温玥脸上仍是温和的笑,腰背笔直,清瘦而不弱,看似温和柔弱,骨子里却藏着一股韧劲。如同沣水边生长的蒲苇,软而极韧,折而不断。
宋嬷嬷没想到温玥竟然在里头,还将她的话一字不落的听了去,面上闪过一丝慌乱,眨眼之间她就整理好情绪,憨厚一笑,可那双细长的眼却闪着亮光。
“娘子误会了,奴婢只是心疼您。您模样好,又有才情,孤身一人难免落寞!不如老奴为您寻一户可靠人家,日后也算是有人能护着您。”
“不劳嬷嬷费心,我夫君刚离世,正是新寡,不急着嫁人。”说完温玥便退回书房中,准备关门时又静静看了一眼宋嬷嬷,冷声吩咐道:“宋嬷嬷,廊下那叠制花笺的生纸怕受潮,外头正下着雨,劳烦您将它们搬进一干燥处。”
澄心也瞧了一眼宋嬷嬷,道:“纸坊中的纸浆与竹帘也劳烦您收拾一下,莫要受潮。”
说完澄心跟着温玥一同入内。
眼看着素木门在眼前合上,宋嬷嬷心中不忿,一步三回头,朝着书房的位置狠狠地啐了一口,“呸!”
“你个克死夫君的小娼妇!我家二郎能瞧上你,那是你的福气,不嫌你死了夫君!你反倒在我面前摆起普来了,等日后你进了门,我定要你好看!”
宋嬷嬷一边将凉在廊下的生纸搬进纸坊,一边恶狠狠地咒骂着,突然她那双小眼被一道白光给晃了一下,转头望去,是一白色锦帕,也不知是什么面料,在雨天都泛着淡淡的光泽。
一瞧便知价值不菲,宋嬷嬷心中起了贪欲,张望了一下四周,见无人注意她这边的动静,悄悄将锦帕收进袖中。
书房内,温玥正在练字。
搬到别院已经五月有余,这里的远离俗世,悠闲又自在,温玥不再被阿娘管教,也没有婆母立规矩,日子全凭自己心意,就是睡到日上三竿,也无人说教。
这样的日子别提多快活了。
“澄心,寻个由头将人打发了吧。”温玥对着澄心轻声吩咐。
她为了不引人注目,只带了青黛与澄心来别院,对外宣称死了夫君正是新寡。
又从镇子上雇了护院与粗使仆妇,这宋嬷嬷就是其中之一。
这已经不是她第一次说这些话,前几日,青黛还曾瞧见过,宋嬷嬷带着一个男子在院外鬼鬼祟祟,见青黛注意到他们二人,宋嬷嬷赶紧将人那人给挡在身后。
“好嘞,奴婢这就去办。

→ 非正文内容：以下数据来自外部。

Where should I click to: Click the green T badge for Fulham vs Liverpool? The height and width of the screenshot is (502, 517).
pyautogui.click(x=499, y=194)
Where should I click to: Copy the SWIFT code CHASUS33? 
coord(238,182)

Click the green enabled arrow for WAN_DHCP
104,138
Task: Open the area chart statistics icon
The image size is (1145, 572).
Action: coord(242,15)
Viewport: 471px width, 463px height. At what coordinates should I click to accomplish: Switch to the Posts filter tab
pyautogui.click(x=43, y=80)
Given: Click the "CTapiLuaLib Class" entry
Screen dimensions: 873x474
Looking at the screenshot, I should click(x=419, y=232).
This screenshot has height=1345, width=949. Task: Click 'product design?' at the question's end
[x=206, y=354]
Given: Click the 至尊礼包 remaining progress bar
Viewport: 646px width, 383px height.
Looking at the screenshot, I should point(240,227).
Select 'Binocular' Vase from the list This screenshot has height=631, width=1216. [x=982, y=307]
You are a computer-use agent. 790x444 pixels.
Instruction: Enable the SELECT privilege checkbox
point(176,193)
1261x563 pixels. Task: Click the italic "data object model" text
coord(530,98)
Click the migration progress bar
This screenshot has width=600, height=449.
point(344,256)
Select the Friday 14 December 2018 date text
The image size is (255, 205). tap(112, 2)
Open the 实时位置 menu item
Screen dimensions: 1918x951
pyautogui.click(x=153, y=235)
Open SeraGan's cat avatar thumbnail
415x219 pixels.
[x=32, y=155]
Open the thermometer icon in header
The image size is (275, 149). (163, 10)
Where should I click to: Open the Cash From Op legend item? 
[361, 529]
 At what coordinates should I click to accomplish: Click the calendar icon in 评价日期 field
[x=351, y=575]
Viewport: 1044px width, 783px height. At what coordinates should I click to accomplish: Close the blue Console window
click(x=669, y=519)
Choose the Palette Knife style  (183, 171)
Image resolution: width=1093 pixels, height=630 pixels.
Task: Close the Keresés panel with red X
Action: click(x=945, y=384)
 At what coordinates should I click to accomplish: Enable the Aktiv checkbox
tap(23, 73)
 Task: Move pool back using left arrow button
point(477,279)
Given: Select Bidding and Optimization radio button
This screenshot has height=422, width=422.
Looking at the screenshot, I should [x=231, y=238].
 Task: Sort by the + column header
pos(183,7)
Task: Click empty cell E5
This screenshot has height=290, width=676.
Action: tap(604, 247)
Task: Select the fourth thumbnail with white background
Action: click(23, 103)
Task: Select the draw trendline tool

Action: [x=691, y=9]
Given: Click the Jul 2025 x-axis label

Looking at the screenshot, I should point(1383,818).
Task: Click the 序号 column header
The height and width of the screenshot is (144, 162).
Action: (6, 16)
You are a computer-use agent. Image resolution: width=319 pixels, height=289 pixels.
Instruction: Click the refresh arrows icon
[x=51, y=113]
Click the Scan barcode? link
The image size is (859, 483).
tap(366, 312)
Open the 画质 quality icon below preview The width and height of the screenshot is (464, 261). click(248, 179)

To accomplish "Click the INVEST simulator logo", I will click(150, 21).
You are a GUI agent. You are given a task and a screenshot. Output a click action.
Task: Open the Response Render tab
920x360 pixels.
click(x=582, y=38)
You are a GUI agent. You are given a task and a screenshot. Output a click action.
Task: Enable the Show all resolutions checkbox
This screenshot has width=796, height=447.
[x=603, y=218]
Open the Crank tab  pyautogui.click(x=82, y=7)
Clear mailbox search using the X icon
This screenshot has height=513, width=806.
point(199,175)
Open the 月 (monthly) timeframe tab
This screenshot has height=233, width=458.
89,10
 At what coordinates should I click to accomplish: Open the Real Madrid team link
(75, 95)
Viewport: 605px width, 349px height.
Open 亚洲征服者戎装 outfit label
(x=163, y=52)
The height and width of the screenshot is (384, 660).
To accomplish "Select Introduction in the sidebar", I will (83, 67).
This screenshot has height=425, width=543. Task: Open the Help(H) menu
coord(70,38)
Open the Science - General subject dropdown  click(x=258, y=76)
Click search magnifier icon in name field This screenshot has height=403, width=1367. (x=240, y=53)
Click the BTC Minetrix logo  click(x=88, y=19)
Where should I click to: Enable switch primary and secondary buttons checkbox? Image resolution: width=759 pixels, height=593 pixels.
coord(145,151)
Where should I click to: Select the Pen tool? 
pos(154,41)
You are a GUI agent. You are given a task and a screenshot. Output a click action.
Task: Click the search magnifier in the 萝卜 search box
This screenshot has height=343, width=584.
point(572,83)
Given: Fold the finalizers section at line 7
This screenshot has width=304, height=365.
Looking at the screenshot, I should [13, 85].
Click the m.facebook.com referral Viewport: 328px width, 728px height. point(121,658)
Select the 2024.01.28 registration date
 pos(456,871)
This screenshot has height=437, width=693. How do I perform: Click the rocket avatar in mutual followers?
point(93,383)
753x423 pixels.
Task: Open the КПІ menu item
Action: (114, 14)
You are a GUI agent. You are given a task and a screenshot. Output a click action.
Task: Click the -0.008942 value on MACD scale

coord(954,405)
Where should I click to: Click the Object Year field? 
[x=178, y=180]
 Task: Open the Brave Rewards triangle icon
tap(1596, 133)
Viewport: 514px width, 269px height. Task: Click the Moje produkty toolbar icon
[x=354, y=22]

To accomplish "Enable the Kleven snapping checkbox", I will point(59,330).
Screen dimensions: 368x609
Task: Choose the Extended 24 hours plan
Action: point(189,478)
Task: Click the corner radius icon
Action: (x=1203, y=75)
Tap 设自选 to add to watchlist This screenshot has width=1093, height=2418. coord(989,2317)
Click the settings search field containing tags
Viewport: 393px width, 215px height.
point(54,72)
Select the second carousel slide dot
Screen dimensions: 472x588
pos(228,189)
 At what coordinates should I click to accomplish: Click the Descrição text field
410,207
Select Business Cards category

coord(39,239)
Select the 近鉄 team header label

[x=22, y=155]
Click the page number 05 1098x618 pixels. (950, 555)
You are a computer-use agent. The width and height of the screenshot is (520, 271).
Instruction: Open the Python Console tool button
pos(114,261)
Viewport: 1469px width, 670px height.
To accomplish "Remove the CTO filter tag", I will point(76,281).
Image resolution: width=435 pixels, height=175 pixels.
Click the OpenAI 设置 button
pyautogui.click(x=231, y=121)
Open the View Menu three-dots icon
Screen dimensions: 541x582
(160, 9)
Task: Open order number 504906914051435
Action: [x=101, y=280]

”澄心轻快应下,这宋嬷嬷瞧着老实本分,实则最是精明算计,当初挑人的时候,娘子和她都被骗了过去。
宋嬷嬷当然不肯走,温玥性子好,待下人也大方,从不苛待,这样好的活计她当然不愿拱手让人。
眼看温玥这下动了真格,她一屁股坐在地上要死要活都不愿离开别院。
澄心哪里见过这样不讲理的做派,一下子碰上这种无赖行径,当真是束手无策,就在她一筹莫展之际,青黛带着一位高大的护院赶来。
“老婆子!你再这样胡搅蛮缠下去,可别怪庄二哥手中的棍棒无眼!”青黛叉着腰,气势汹汹的瞪着宋嬷嬷。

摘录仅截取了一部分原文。